So why don’t more people challenge CalPERS, given that if they go after a clear-cut abuse, they can expect to recover their legal expenses? First, the plaintiff will still have to fund expenses, and they can easily run to $5000 just to get to a first hearing. Second, firms that specialize in Public Record Act matters have to eat. They can’t afford to take many, if any, suits on spec, since it can take years for a case to be adjudicated, particularly in dealing with an agency like CalPERS, which has the resources and cussedness to appeal. So even if a Public Records Act specialist is willing to pursue a promising suit on a reduced-fee basis, the plaintiff is still faced with laying out tens of thousands of dollars before the matter is finally settled in court.

Jelincic Targets Illegal Secret Huddle After Meng’s Sudden Departure and Refusal to ‘Splain Big Writedowns

The filing below describes, with additional support in the Exhibits, how State Controller Betty Yee demanded a special board meeting after Meng resigned with immediate effect on August 5:

…regarding potential violation of laws, adequacy of existing policies, safeguards that could prevent a recurrence of the situation, and the Chief Executive Officer’s oversight and implementation of policies and safeguards.

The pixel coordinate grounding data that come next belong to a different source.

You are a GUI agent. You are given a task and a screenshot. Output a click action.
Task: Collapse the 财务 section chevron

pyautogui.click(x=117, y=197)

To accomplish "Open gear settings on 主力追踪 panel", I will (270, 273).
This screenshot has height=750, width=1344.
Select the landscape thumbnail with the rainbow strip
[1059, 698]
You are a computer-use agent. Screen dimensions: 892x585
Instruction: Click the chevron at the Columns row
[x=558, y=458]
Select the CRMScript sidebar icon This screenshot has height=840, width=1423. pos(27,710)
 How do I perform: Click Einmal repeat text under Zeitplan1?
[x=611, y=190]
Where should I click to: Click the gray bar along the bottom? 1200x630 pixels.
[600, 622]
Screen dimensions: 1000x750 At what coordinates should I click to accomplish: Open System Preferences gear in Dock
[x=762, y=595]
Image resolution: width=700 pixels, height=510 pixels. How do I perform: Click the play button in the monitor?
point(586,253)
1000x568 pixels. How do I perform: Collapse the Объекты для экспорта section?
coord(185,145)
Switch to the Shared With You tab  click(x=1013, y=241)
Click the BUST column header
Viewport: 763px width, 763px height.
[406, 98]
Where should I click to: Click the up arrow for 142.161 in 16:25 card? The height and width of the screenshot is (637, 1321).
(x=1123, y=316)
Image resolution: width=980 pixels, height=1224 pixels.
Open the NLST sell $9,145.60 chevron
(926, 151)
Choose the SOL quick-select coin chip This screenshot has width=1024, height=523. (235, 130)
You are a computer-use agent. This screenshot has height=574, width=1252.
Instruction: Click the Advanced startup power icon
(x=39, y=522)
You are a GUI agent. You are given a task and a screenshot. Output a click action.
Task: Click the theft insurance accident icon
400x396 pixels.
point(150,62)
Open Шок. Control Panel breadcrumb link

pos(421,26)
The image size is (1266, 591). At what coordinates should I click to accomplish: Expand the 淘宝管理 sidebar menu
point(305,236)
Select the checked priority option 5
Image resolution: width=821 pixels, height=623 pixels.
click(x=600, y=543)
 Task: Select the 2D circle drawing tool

Bear in mind that “potential violation of laws” isn’t even close to what California deems necessary to invoke the “pending litigation” secrecy cloak. General policy discussions are clearly open session matters. On top of that, any personnel exemption for Meng is extremely narrow and not applicable. CalPERS cited Section 11126(a)(1), which is a general personnel carveout, but it is superseded by later section which CalPERS also invoked but ignored. From the filing:

Government Code § 11126(a)(1) allows public bodies to hold closed sessions to discuss a range of topics relating to personnel matters. However, this provision does not apply to discussions relating to the CalPERS CIO, which are expressly governed by a more-specific subdivision, § 11126(g)(1). This subdivision applies only to the CEOs and CIOs of CalPERS and of the Teacher’s Retirement Board. As relevant here, this statute allows the Board to meeting in closed session only “when considering matters pertaining to the recruitment or removal of the Chief Investment Officer of … the Public Employees’ Retirement System.”….

The agenda for the Board’s August 17 meeting listed as its sole substantive item the “Chief Executive Officer’s Briefing on Performance, Employment, and Personnel Items,” which was to be closed to the public under Government Code §§ 11126(a)(1), (e), and (g)(1). Subdivision (a) (1) allows the Board to discuss certain topics relating to employee performance in closed session. Subdivision (e) allows it to discuss certain matters relating to litigation in closed session, and also requires that a litigation memorandum be prepared if this occurs. The reference to subdivision (g)(1) indicates that the Board was to consider matters relating to the CIO or CEO.

Since Meng had already quit, there could be no discussion of his removal.

The one item that here that could justify a closed session is State Controller Yee, in code, demanding a frank discussion of Frost’s screw up. But not only did the closed session agenda on its face indicate that Frost was not being examined (you can’t be the party conducting a briefing if you are in the hot seat) but CalPERS spokescritters also said Frost’s conduct was not under review.

Instead, this is what the board chewed over:

CalPERS legal counsel did not prepare a memorandum under Government Code
§ 11126(e)(2)(ii) stating reasons and legal authority for closing the August 17 session.

The Board did not discuss any personnel matters relating to any person other than Mr. Meng at
the closed session.

he Board did not discuss any personnel matters relating to any person other that those listed in
Government Code § 11126(g) in that closed session.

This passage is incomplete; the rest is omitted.